There are three versions of the algorithm based on speed setting of rav1e. Detailed description of each version is down below.
- Fast version - pixel-based version with improved threshold.
- Corresponds to speed level 10 of ravie
- Performs a downsampling
- Medium version - based on motion vectors with iproved threshold.
- Corresponds to speed level 7-9 of ravie
- Slow version - histogram metric with block-based approach.
- Corresponds to speed level 0-6 of ravie
|Version||F score on BBC Planet Earth||F score on open source videos|
|New fast version||0.7441||0.6652|
|Old fast version||0.6543||0.5951|
|New medium version||0.7802||0.7032|
|New slow version||0.9217||0.7504|
|Old slow version||0.7024||0.5628|
So the F score of the fast version is improved by 0.0898 on BBC and 0.0701 on open sorce videos.
So the F score of the slow version is improved by 0.2193 on BBC and 0.1876 on open sorce videos.
- Fast version is a simple calculation of the pixel-wise difference. For each corresponding pixel the difference of values is taken and summed up. The final dissimilarity metric is the average values of all pixels. I improve the old version by adjusting threshold and modifying the metric itself by calculating numerical differentive.
- Medium version is improved version of the old slow version with adaptive threshold. To build dissimilarity metric motion vectors between two consecutive frames are computed. Frames are divided into blocks and each block on the second frame is shifted by motion vector. Dissimilarity metric is the average difference between all blocks. I improve the old version by adjusting threshold and modifying the metric itself by calculating numerical differentive.
- Slow version block-based histogram metric. Frames are divided into non-overlapping blocks. Then the mean value of this histogram is calculated and compared with the value of the corresponding block. Dissimilarity metric is the average difference between all blocks.
Detailed analysis can be seen here:
|Version||Average FPS on BBC Planet Earth (360x288)||Average FPS on open source videos (1280x720)|
Here I want to show how I improved metric values in all version from the old ones.
Blue line represent values of algorithm's metric on frames, orange - threshold, gray lines represent if algorithm marked this frame as scene change.
Here is the example of the outcome on one of the videos:
The top picture shows original metric values, the bottom one shows metric after improvement.
You can see that the peaks with the scene changes became more distinct, so the threshold is easier to tune.
Here is a list of ideas that I implemented, but they turned out to be impractical:
- Slow version with motion vectors
- Each block is shifted by motion vectors. It slowed down algorithm even more and decreased F score.
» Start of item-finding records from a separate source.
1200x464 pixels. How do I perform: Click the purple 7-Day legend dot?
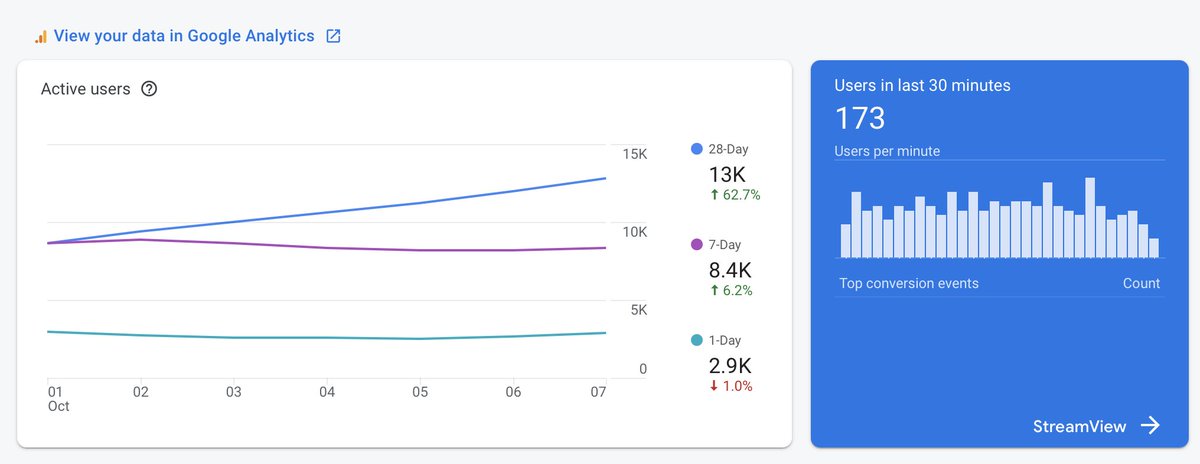point(697,245)
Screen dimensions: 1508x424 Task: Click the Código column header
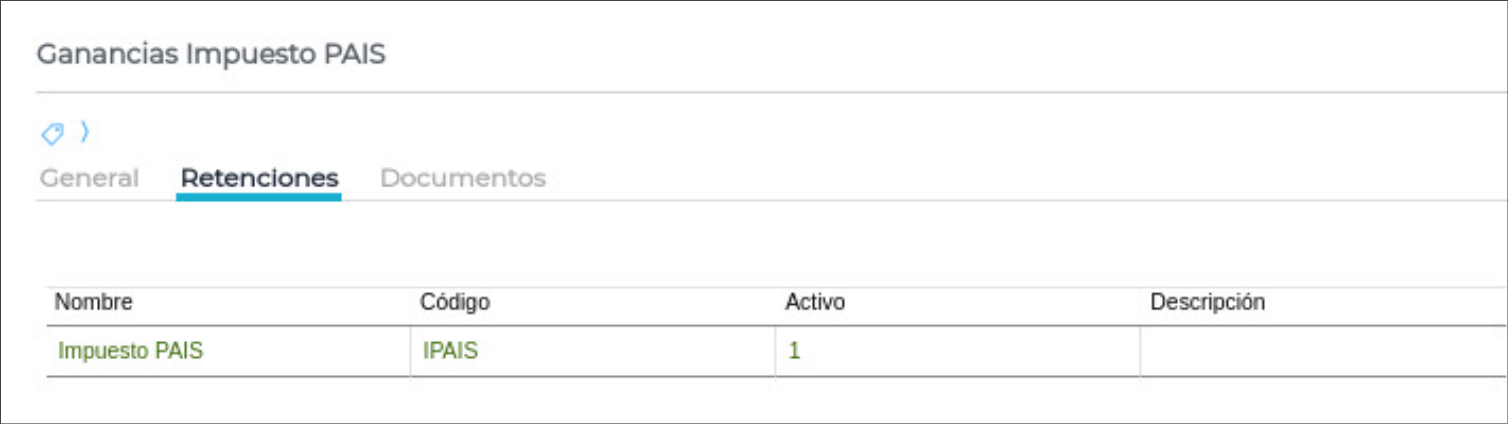point(455,302)
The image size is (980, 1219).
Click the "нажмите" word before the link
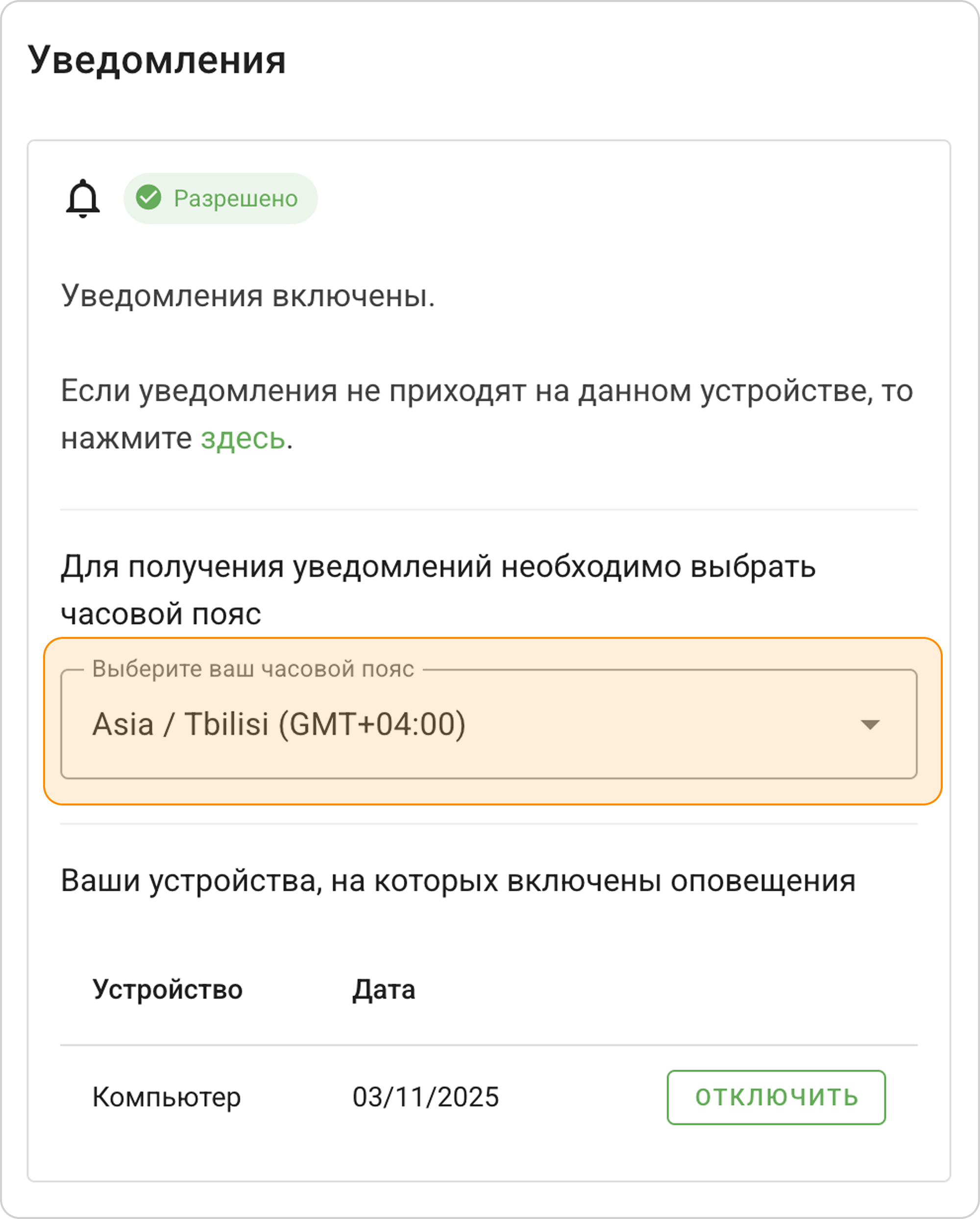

- Combining medium version with the slow one
- The idea was to marked frames as scene change if one of version said so. Again, it slowed down algorithm and did not bring any gain to F score.
- Separate metric for flashes
- I implemented a few metrics for flashes detection and deployed them. But ofted flashes occurs several frames in a row and and contains scene change. Because of this it is difficult for algorithm to decide if these flashes contains scene change or not.
- Possible dependency on metric values (maximum value on past frames, mean and std values). Current threshold can perform worse then static threshold in some cases. The example is on the picture. It can be seen that threshold varies around the same value. If it took into account the mean value of past frames, for example, it would be more accurate:
- Version based on edge detection
- It can be useful to take into accound another feature of frames - object edges. Combining with existing versions it can boost F score
- Adjusting metric values according to nearest values. For example, by substructing the mean value of surrounding frames.
- Block-based metric improvement
- It may be useful to experiment with the blocks individually rather than just taking the mean value of all them all. For example, if difference between k blocks is near zero algorithm should'n mark this frame as scene change no matter what other blocks has. Or if k blocks have difference about maximum of possible value algorithm mark this frame as scene change no matter what other blocks has.
- Dowsampling for medium and slow versions:
- For videos with high resolution it may be considered to dowsample them to HD or so. This will significantly increase the speed, but will have a small impact on F score.